The first half hour, aside from the overuse of fantasy trite, is pretty exciting as Taran finds himself in the clutches of The Horned King, one of Disney’s most horrifying villains and a worthy antagonist. Upon Taran’s escape, the film lost me as characters seem to be in limbo for the next half hour before the film’s climax. The climax is actually really well done, with the film’s best animation being saved for these scenes. There’s even a well-executed “sacrifice” and the film found a way to realistically have the heroes face off with The Horned King that audiences could accept. Really, if the film could have found a way to make the middle section more interesting it would have gone a long way towards improving the experience as a whole. There are times for comedic relief along the way, and some of it is contained in the middle parts when the witch characters are introduced. A lot of film critics seemed to dislike the film for its joylessness when compared with other Disney works, but I actually though the film did a decent enough job of balancing the humor and drama. It’s certainly a film meant to be more of a thriller than a laugher, but joyless it is not.

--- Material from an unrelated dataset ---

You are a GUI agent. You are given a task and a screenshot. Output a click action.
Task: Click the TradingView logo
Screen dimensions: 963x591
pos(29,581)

The Black Cauldron may or may not be the worst animated film put out by Disney. I can’t say for sure as I haven’t seen every film the studio produced, but I have a hard time believing it truly is the worst. The 1970s and 80s for Disney really were dark times for the studio as it struggled to recapture the old Disney magic and The Black Cauldron fits in among those works. It really is no better or worse than most of Disney’s films from that time period like Robin Hood or The Rescuers. It has things it does well, and things it does not so well. Because it is a bit more serious and contains some menacing characters, it’s more similar to some of Disney’s older works than even the modern films. The Horned King and his minions are characters intended to frighten young children, much like Monstro and Maleficent. If you’re thinking of buying this for your four-year old, you may want to watch it alone first. If you’re an older animation fan like myself and you’re curious about this picture, I say give it a look if you have the 10 bucks or so to spend on a DVD. You’ll likely find a plot that is lacking, but the visual experience makes the minimal investment worthwhile.